With photos taken and the wolf loaded on the raft, we resumed floating downriver. Only a few yards downstream, we saw the other wolf, a white specimen, chasing a single caribou. We slid the raft near a gravel bar, upon which I lay down to take a shot at the wolf. When it paused at the river’s edge, I took my shot and another wolf went down. We gathered the animal and continued our float until meeting up with another guide and client with whom we’d camped the first couple nights. We decided to float the upcoming rapids together for safety’s sake and in case either of us needed assistance.
After clearing the rapids, we spotted a nice bear high above us and far away. The rangefinder said it was about 1,700 yards up the bank. Gluttons for punishment, we decided to go after it. An hour and a half later, we’d climbed the hill and the bear was gone, so downhill we went back to the raft. Eventually, we made it to our third camping spot, “Whale Mountain,” and set up for the night.
The next morning, we glassed near our camp and worked on the two wolf hides. We knew it was a day for some rest and to catch a few Arctic grayling for supper that night. The fish were delicious. We spent a couple days at this camp, walking along the river while looking for bears. No bears were seen, but we did get a glimpse of a couple of rams on a green slope.

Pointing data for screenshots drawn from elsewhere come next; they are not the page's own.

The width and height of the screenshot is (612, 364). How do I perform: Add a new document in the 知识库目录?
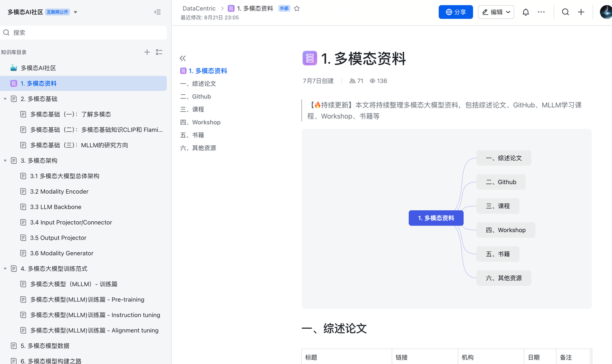(147, 52)
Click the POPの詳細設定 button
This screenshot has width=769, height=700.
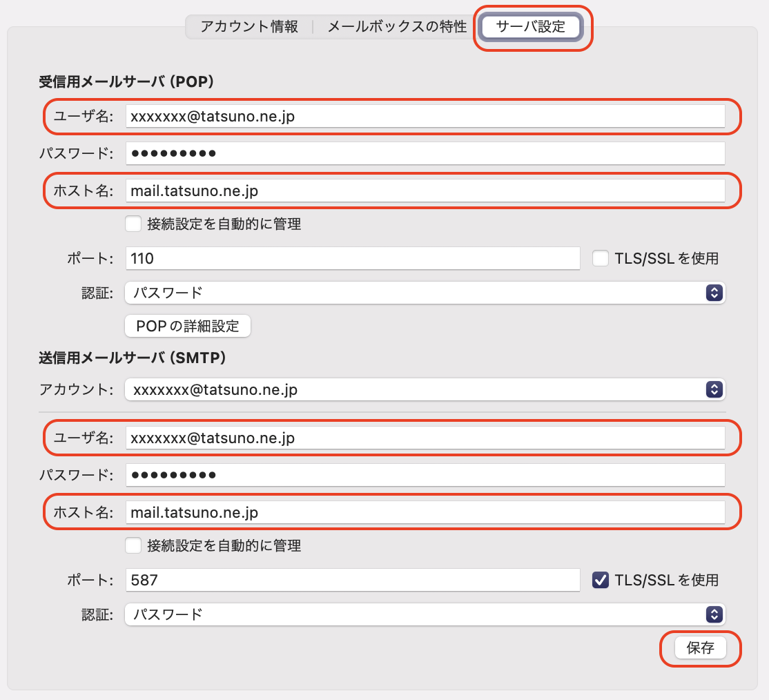pyautogui.click(x=188, y=326)
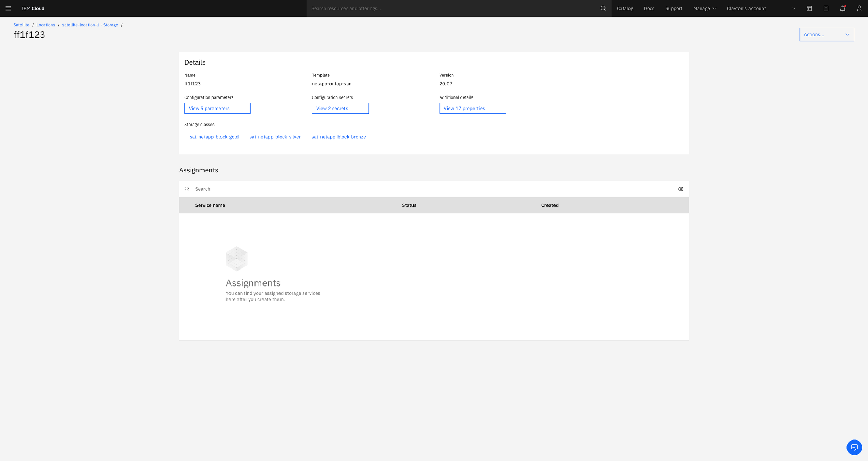This screenshot has height=461, width=868.
Task: Expand the Actions dropdown
Action: tap(826, 34)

After three days, we broke camp and began a float downriver, heading to “Caribou Pass” where the annual migration sees some 250,000 caribou pass through each year. As we pulled the boat onto shore, Aaron spotted a bear on the other side of the river about 1,400 yards away. We quickly unloaded the raft, pulled on our waders, and pushed our craft across the river, paddling in one deep location.
We donned our waders as we began the stalk. We would lose sight of the bear as we climbed the bank, but the wind was in our favor the whole way. About 320 yards out, we spotted the bear again. We paused to consider our situation and then chose to get a little closer, waiting until the bear was out of sight. We moved to within 270 yards when the bear came into view. Using packs for a gun rest, Kurt got ready. When the bear turned broadside, a shot rang out. It was a hit, but the bear kept moving. A second shot dropped the bear, but it was able to rise again, and it lumbered into the willows and alders by the creek.

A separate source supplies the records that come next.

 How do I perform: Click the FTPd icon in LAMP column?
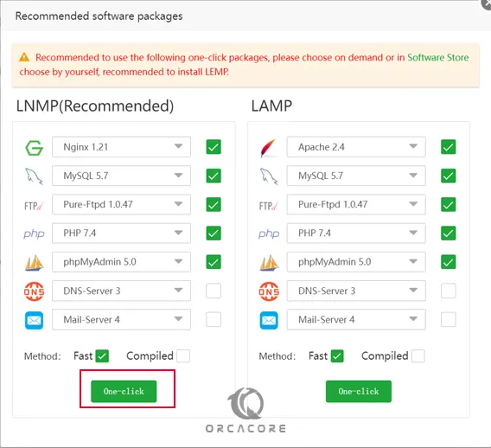point(269,206)
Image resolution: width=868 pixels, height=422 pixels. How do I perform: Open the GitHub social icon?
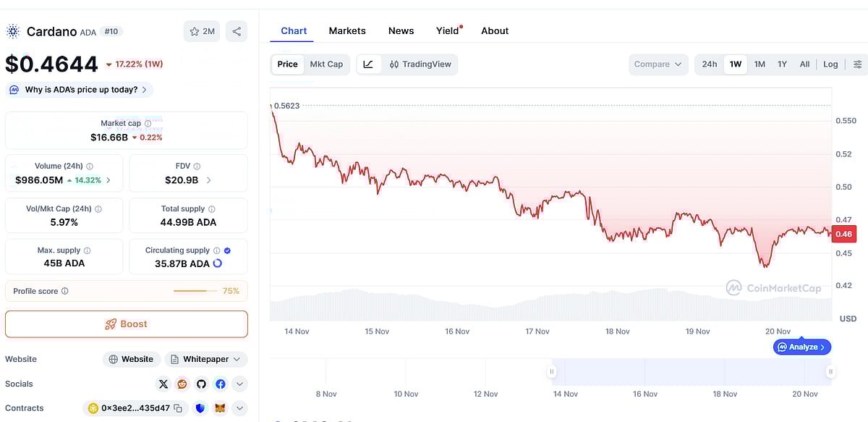pyautogui.click(x=201, y=384)
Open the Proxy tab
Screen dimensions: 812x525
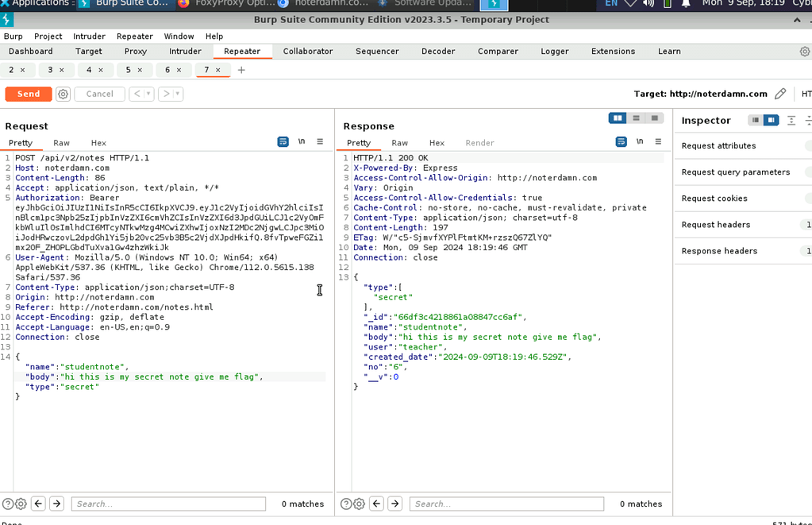[x=135, y=52]
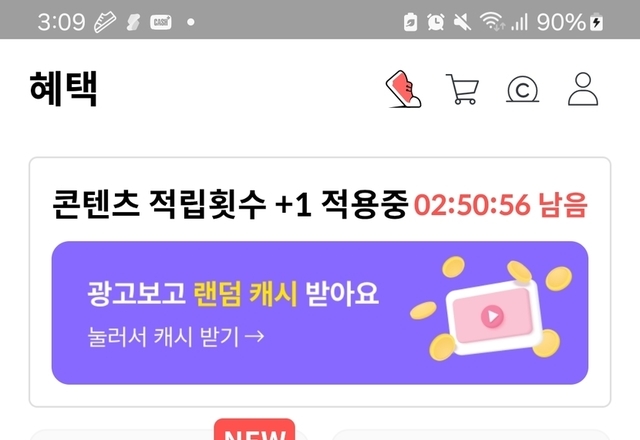Tap the 02:50:56 남음 countdown timer

(501, 204)
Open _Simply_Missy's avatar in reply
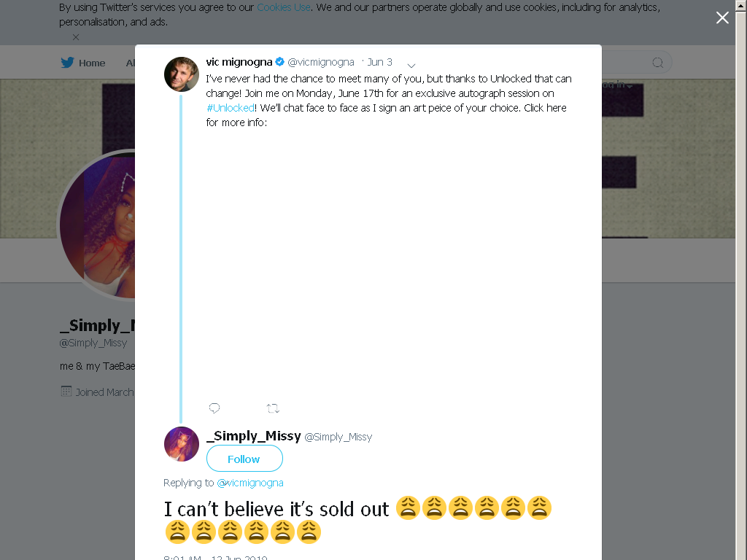This screenshot has width=747, height=560. pos(182,444)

We took the opportunity to remove our waders, cooled down, and then crossed a creek to the side of the bear and climbed a hill to get a better view. After about an hour, Kurt and Aaron started down the hill with guns at the ready. I stayed atop the hill and acted as a spotter. When the two neared the river, the bear was on the move again. Two more shots were fired from the .300 Weatherby, but the bear started to head toward Kurt and Aaron. With an open shot at 15 yards, Kurt was able to put a finishing shot into the animal’s chest. We really could have done without that excitement.
We took photos and started skinning the bear right away. After crossing the river and bringing it back to camp, we set up and rested. It was a beautiful evening, and we sat outside until nearly midnight. In this part of the world in early August, it’s never completely dark. The following morning, we broke camp and packed up for the bush flight.
It had been an incredible trip. Our guide, camp, the weather, and the views were tremendous. As other hunters say, Apply, Apply, Apply! for these hunts. That’s the absolute truth, and Kurt and I got to experience a hunt-of-a-lifetime because we applied. Many thanks to Alaska Outfitters Unlimited, Kurt, and Huntin’ Fool for a great trip!